DEVELOPMENT OF BUNCH CURRENT AND OSCILLATION RECORDER FOR SuperKEKB ACCELERATOR

Makoto Tobiyama# and John W. Flanagan,
KEK Accelerator Laboratory, 1-1 Oho, Tsukuba 305-0801, Japan

Abstract

A high-speed digital signal memory has been developed for the bunch current and oscillation recorder for SuperKEKB. It consists of an 8-bit ADC and a FPGA daughter card consists of Spartan-6 and DDR2 memories commercially available on a double width VME card. The block-RAM on the FPGA is used to transfer bunch current data with low latency for prompt bunch current measurements, and the large DDR2 memory is used for long-duration position recording, such as post-mortem bunch oscillation recording. The performance of the board, including data transfer rate, will be presented.

INTRODUCTION

The construction of the SuperKEKB accelerators to upgrade the KEKB B-factory has started in FY 2010 and in progress almost on schedule up to now. On SuperKEKB rings, we almost double the stored current, reduce the beam emittance down to about 1/10, squeeze betatron functions at the interaction point to achieve 40 times larger luminosity than KEKB. As the physical and dynamic aperture of the rings will be much smaller than that of KEKB, a positron damping ring is under construction to reduce the beam size of the injected beam. Table 1 shows the main parameters of the SuperKEKB accelerators (High Energy Ring: HER, Low Energy Ring: LER and Damping Ring: DR).

Since the luminosity of a collider is proportional to the bunch current product of each beam, and it is almost normal that they push the bunch current as well as available to the beam-beam limit, it is fairly important to measure the bunch currents and to keep the filling pattern as flat as possible for stable operations and effective tunings. In other rings such as the damping ring or storage rings for SR use, though the priority of measuring prompt bunch current to flat the filling pattern is not so high, it is still meaningful to record or control the bunch filling information to understand the beam behaviour such as to study the collective effects.

In KEKB, we have used the bunch current monitor and the bunch oscillation recorder based on the hardware two-tap filter for the bunch feedback systems[1]. It had an 8-bit ADC (MAX101), fast data demultiplexer which demultiplex the 8-bit data to 16 ways, and 20MB SRAMS, controlled by the extended VME interface.
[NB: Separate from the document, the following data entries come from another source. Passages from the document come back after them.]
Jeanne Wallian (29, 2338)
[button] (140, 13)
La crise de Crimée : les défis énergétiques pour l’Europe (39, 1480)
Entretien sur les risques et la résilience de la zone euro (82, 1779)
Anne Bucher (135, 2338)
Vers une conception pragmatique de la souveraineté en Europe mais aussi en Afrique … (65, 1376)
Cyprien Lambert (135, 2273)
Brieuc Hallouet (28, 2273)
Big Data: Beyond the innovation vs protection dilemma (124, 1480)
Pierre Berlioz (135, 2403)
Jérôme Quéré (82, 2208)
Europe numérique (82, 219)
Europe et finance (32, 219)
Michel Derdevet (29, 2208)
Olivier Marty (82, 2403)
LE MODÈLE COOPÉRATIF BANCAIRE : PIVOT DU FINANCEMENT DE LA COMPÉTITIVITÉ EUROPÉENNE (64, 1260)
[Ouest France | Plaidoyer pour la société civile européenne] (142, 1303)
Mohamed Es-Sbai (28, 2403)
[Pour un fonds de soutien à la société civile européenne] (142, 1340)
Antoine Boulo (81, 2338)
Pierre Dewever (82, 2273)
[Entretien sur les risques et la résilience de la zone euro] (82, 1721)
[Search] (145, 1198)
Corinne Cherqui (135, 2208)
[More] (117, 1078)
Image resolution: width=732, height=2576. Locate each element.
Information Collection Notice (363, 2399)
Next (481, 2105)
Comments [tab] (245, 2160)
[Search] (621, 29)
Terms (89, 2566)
During injection, the injection trigger signal interrupted the bunch current recorder to stopped the recording, then initiate the data transfer process using the VME interrupt to transfer the bunch current information to a reflective memory board on the same VME bus. One of the other reflective memory board connected with the optical fibre was placed at the gun control rack of the linac (~600 m far from the bunch current monitor) to select the injection bunch from the bunch current information[2]. This bucket selection system (bunch current equalizer) has worked very well to stabilize the bunch filling pattern fairly flat even after large loss of bunches due to beam-beam kick or beam instability. This enabled us to make fine tuning of the colliding condition to get higher and stable luminosity. Actually, when we had trouble on the bunch current monitor such as jumping the timing and couldn’t use the bunch current equalizer, the operation of the ring was fairly difficult and the peak and integrated luminosity of such period was obviously lower than other time.
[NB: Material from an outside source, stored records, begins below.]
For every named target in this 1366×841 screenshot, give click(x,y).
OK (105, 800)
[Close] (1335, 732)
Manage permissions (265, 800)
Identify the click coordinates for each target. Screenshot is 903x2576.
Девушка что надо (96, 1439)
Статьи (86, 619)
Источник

We have developed a new bunch current recorder based on current FPGA technology (18K10). With the aid of the great flexibility and the capacity of the FPGA, the board supports the harmonic number of h=5120 for SuperKEKB-LER and HER, h=230 for SuperKEKB Damping Ring, h=640 for PF-AR and h=312 for PF ring just by setting the DIP-switch on the board. Also, we have designed the board to be usable for the large-scale memory board which records all the bunch oscillations over long time, 0.16 s for SuperKEKB rings. The performance of the board, including data transfer rate will be shown.

Table 1: Main parameters of SuperKEKB rings (HER: electron, LER: positron, DR: positron damping ring)

<table>
<thead>
<tr>
<th></th>
<th>LER</th>
<th>HER</th>
<th>DR</th>
</tr>
</thead>
<tbody>
<tr>
<td>Energy</td>
<td>4.0</td>
<td>7.0</td>
<td>1.05 GeV</td>
</tr>
<tr>
<td>Circumference</td>
<td>3016</td>
<td>3016</td>
<td>135 m</td>
</tr>
<tr>
<td>RF frequency</td>
<td>508.886</td>
<td>508.886</td>
<td>508.886 MHz</td>
</tr>
<tr>
<td>Revolution</td>
<td>0.0994</td>
<td>0.0994</td>
<td>2.2 MHz</td>
</tr>
<tr>
<td>Beam current</td>
<td>3.8</td>
<td>2.6</td>
<td>0.08 A</td>
</tr>
<tr>
<td>H. number</td>
<td>5120</td>
<td>5120</td>
<td>230</td>
</tr>
<tr>
<td>Bunch number</td>
<td>2500</td>
<td>2500</td>
<td>4</td>
</tr>
<tr>
<td>Bunch length</td>
<td>6</td>
<td>5</td>
<td>5 mm</td>
</tr>
<tr>
<td>H emittance</td>
<td>3</td>
<td>5</td>
<td>13 nm rad</td>
</tr>
<tr>
<td>Coupling</td>
<td>0.4</td>
<td>0.3</td>
<td>10</td>
</tr>
</tbody>
</table>

OUTLINE OF THE SYSTEM

Hardware Design

The block diagram of the bunch current recorder board (18K10) is shown in Fig. 1. It has a trigger input, an revolution input, an RF clock input and two complementary DATA inputs. Both trigger and revolution
inputs have buffered outputs. All the inputs and the outputs are designed to match impedance of 50 Ω. On the RF clock input, we have inserted a digital delay (MC10E195) with a resolution of 10 ps and a range from 0 to about 10 ns, which is controlled through VME bus. By using this delay, we can adjust the ADC timing without inserting analog delays before the bunch signal inputs. The two complementary signal inputs (SIG IN+ and SIG IN-) are amplified with DC amplifiers (THS4303, DC-1.8 GHz bandwidth) with the gain of 14 dB. Since we have inserted 6 dB attenuator between the DC amplifier and the ADC input, the total gain from the input to the ADC will be 8 dB (2.5 times). MAX108 (8-bit, DC-2.2 GHz BW, 1.5 GSPS max) is used as the Analog-to-Digital converter (ADC). The ADC has a built-in 1:2 demultiplexer and reference clock outputs (RF/2) which make latter signal processing much easier than directly handling 508 MSPS signal. The reset timing of the built-in demultiplexer is supplied from the FPGA card if needed. To cool the ADC, we added a heat-sink with small DC fan. The temperature of the ADC is monitored using built-in diode of the ADC with the control CPLD.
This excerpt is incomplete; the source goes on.